Please repeat everything in the Mars rover article from "Clay minerals are" down to "a landed mission.", word for word.

- EXTRACT
* * * *
An armada of orbiters and rovers from Earth are carrying out a coordinated attack plan to unlock the mysteries of the red planet, foremost being to determine whether life ever arose on Mars.
On Dec. 15 (Sol 2450), Opportunity arrived at Santa Maria crater which is just 6 km distant from the western rim of Endeavour. Over the past 2 years, the rover has traversed more than two thirds of the 19 km distance from Victoria crater -her last big target – to Endeavour.
High resolution spectral and imaging mappers aboard NASA’s Mars Reconnaissance Orbiter (MRO) are enabling researchers on the rover team to prioritize targets and strategically guide Opportunity to the most fruitful locations for scientific investigations.
The on board CRISM mapping spectrometer has detected clay minerals, or phyllosilicates, at multiple locations around Endeavour crater including the western rim closest to Opportunity. CRISM is the acronym for Compact Reconnaissance Imaging Spectrometer for Mars. Images from MRO’s HiRISE camera are utilized to scout out the safest and most efficient route. See maps above and below.
“This is the first time mineral detections from orbit are being used in tactical decisions about where to drive on Mars,” said Ray Arvidson of Washington University in St. Louis. Arvidson is the deputy principal investigator for the Spirit and Opportunity rovers and a co-investigator for CRISM.
Clay minerals are a very exciting scientific find because they can form in more neutral and much less acidic aqueous environments which are more conducive to the possibility for the formation of life. They have never before been studied up close by science instruments on a landed mission.
Opportunity may soon get a quick taste of water bearing sulfate minerals at Santa Maria because spectral data from CRISM suggest the presence of sulfate deposits at the southeast rim of the crater. Opportunity has previously investigated these sulfate minerals at other locations along her circuitous traverse route – but which she discovered without the help of orbital assets.
“We’ve just pulled up to the rim of Santa Maria, and the workload is very high,” Steve Squyres informed me. Squyres, of Cornell University, is the Principal Scientific Investigator for NASA’s Spirit and Opportunity Mars rovers.
Opportunity drove to within about 5 meters of the crater rim on Dec. 16 (Sol 2451). JPL Mars rover driver Scott Maxwell tweeted this message ; “Today’s NAVCAM mosaic of Santa Maria Crater. Woo-hoo! Glorious and beautiful!” and this twitpic
Orbital Observations at Santa Maria Crater.
* * * *
- DATA EXTRACT
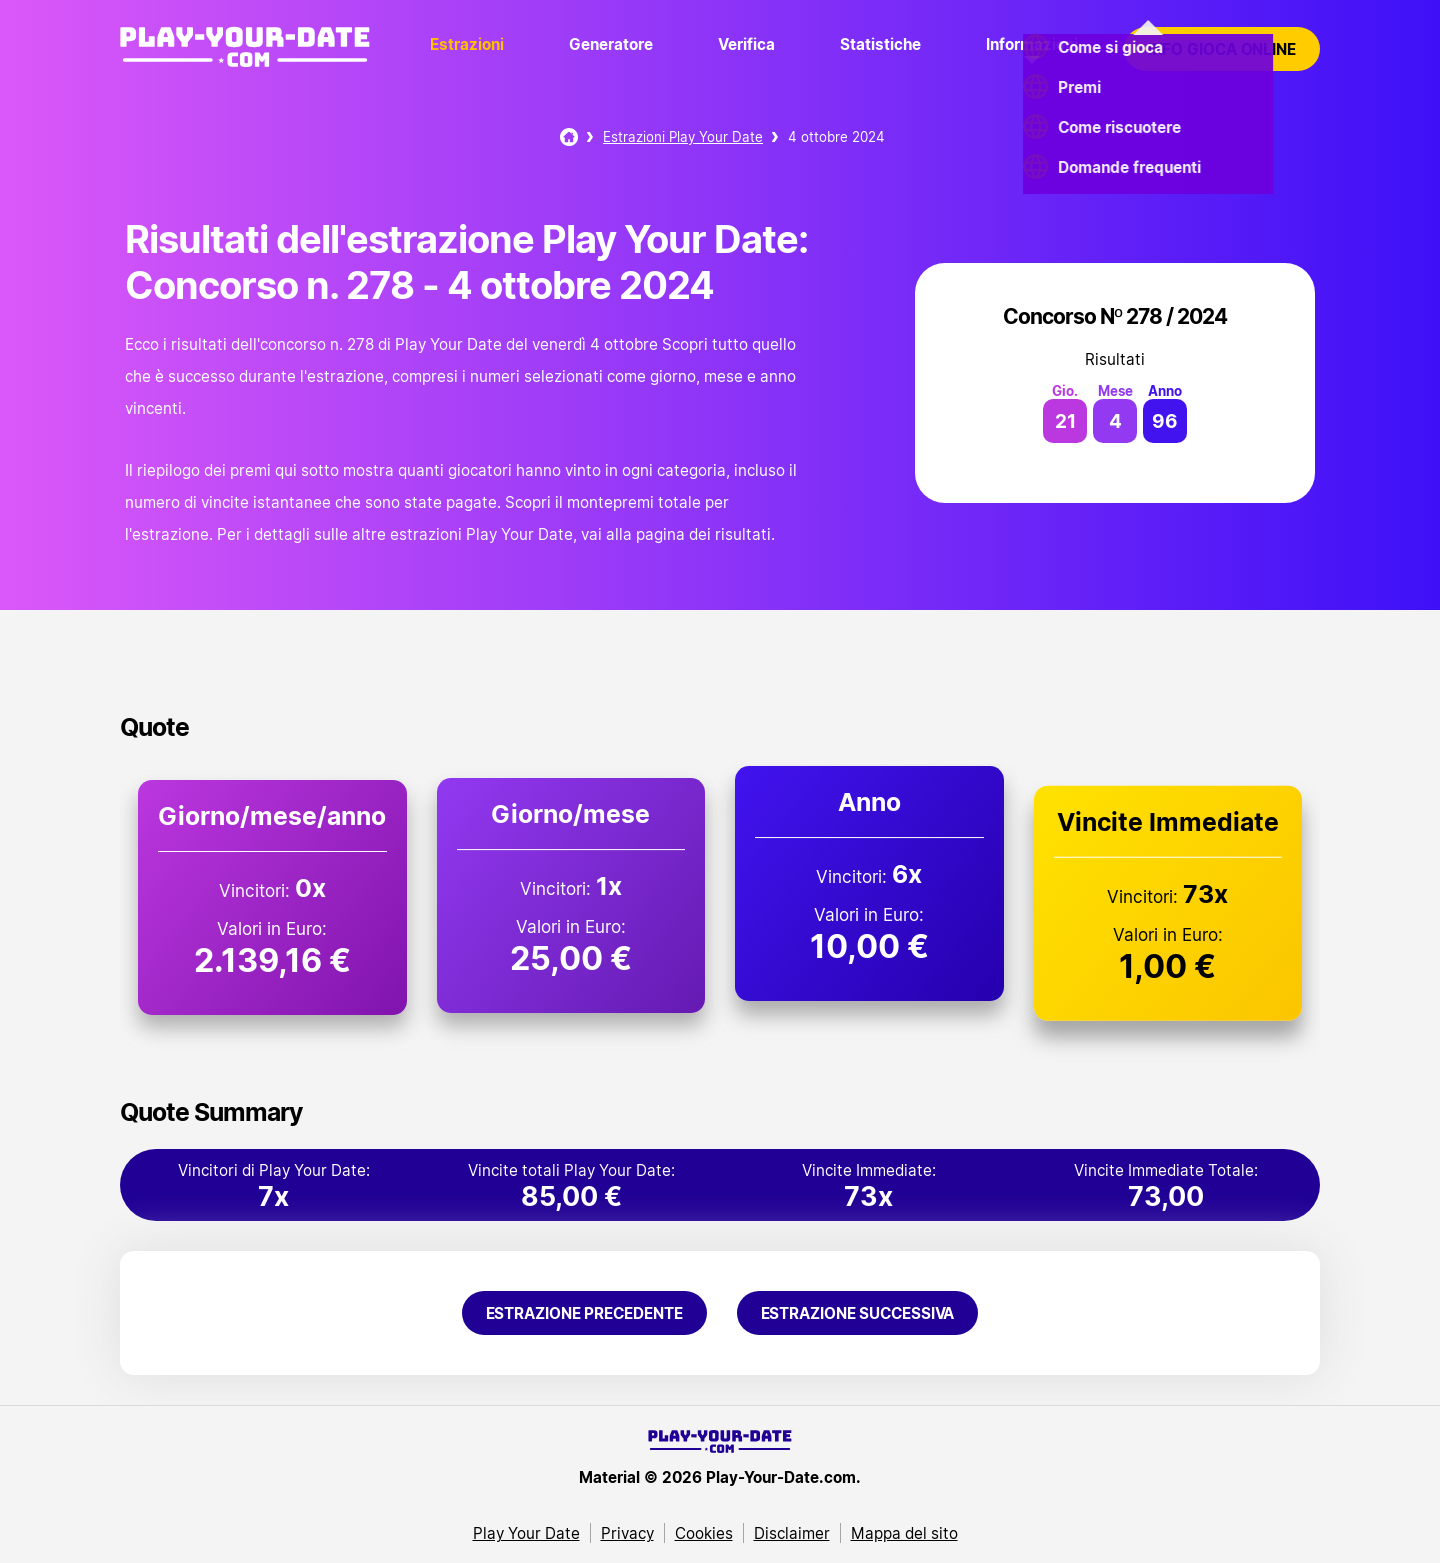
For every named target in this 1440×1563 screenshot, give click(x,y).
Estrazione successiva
* * * *
- EXERCISE OUTPUT
Clay minerals are a very exciting scientific find because they can form in more neutral and much less acidic aqueous environments which are more conducive to the possibility for the formation of life. They have never before been studied up close by science instruments on a landed mission.